= HOW TO COMPLETE THIS TASK =
After locating the line that contains "Screen dimensions: 785x430" in the material below, copy that line and each one following it, exactly, up to the last line. Pictures stay out.
☆ ☆ ☆ ☆ ☆ ☆ ☆
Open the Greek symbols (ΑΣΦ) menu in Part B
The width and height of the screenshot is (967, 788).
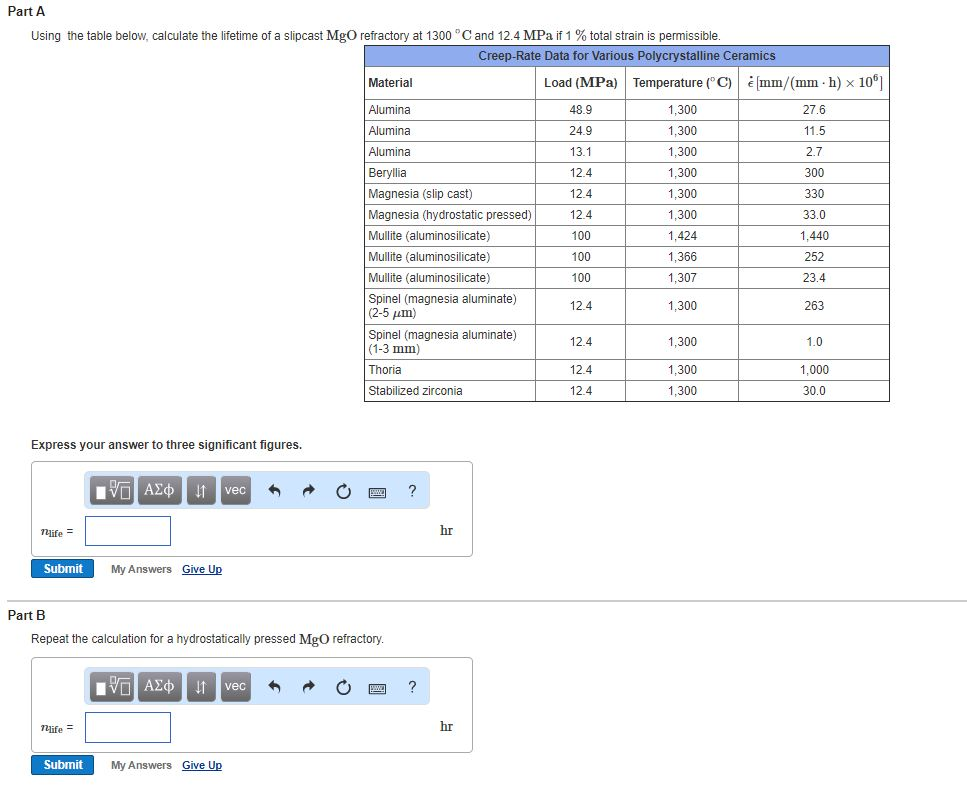tap(158, 687)
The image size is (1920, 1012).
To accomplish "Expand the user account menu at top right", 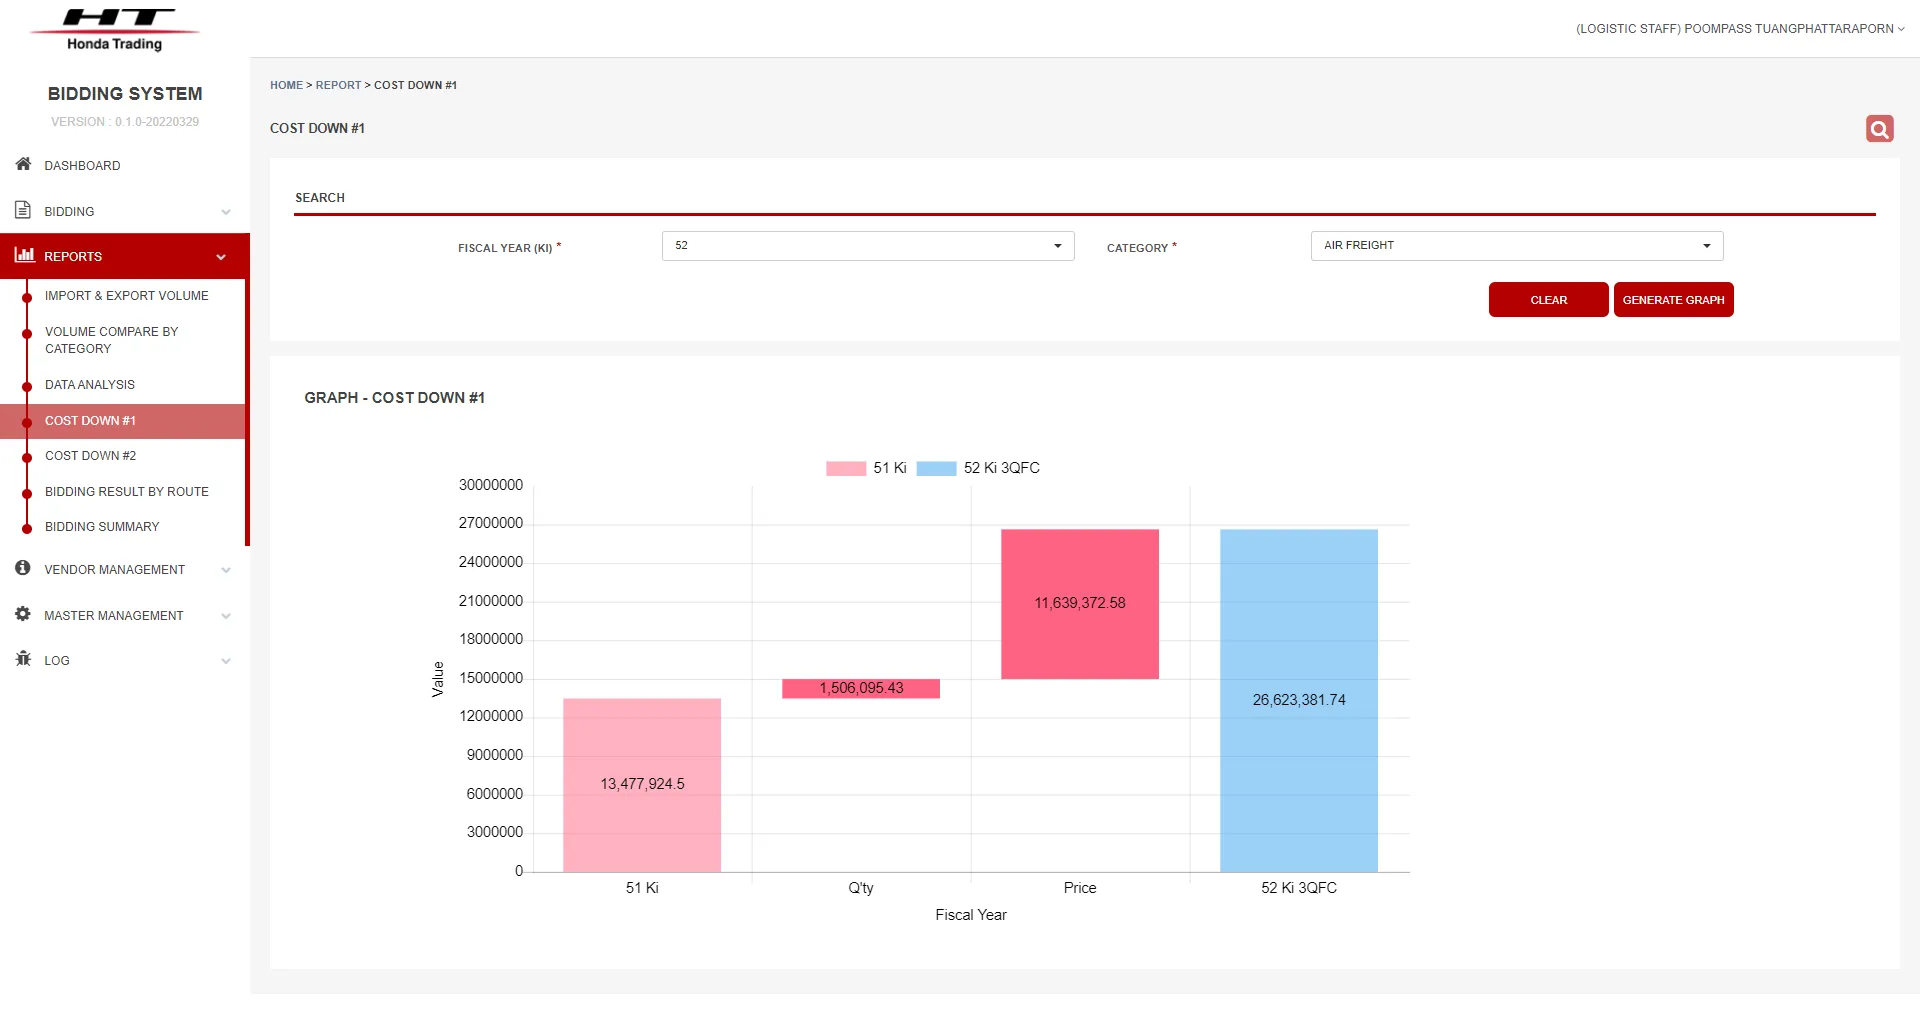I will click(1740, 29).
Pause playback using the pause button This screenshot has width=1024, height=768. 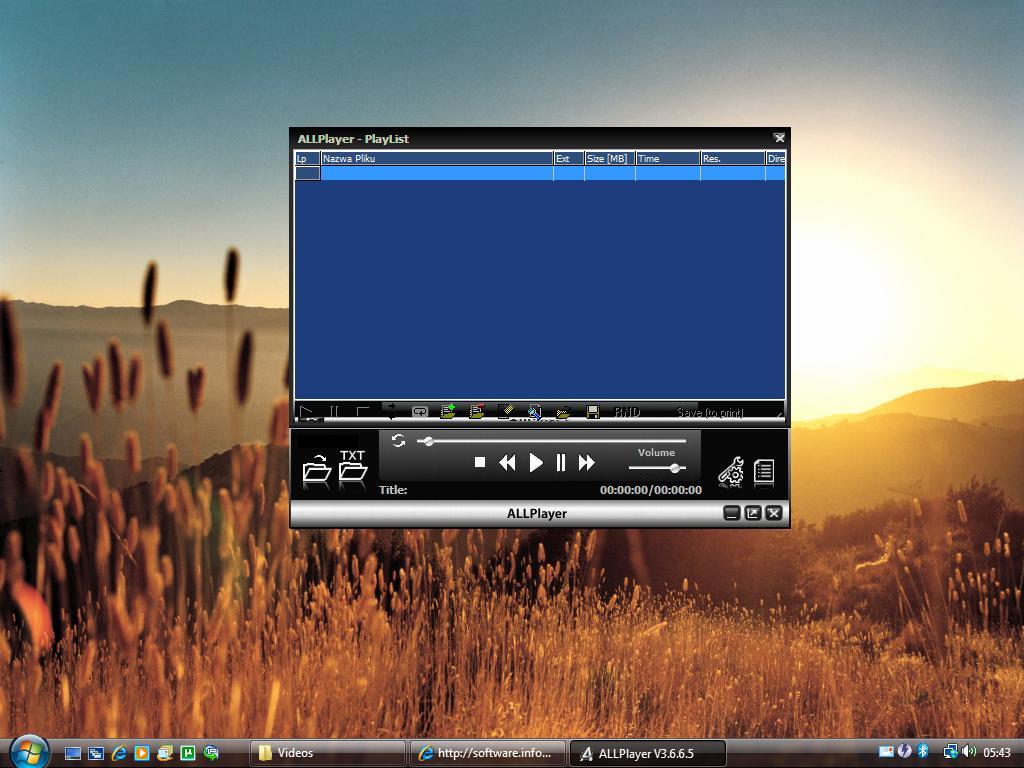(x=561, y=461)
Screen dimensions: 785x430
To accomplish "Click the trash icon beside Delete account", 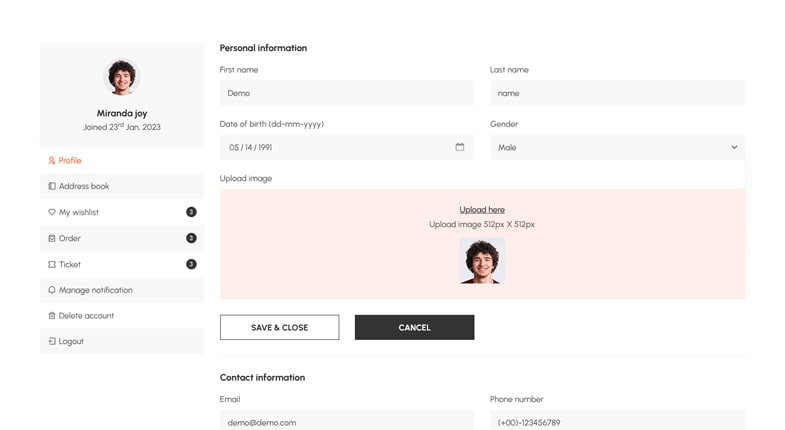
☆ ☆ ☆ ☆ ☆ ☆ ☆
= PROBLEM SOLUTION =
Screen dimensions: 785x430
To accomplish "Click the trash icon beside Delete account", 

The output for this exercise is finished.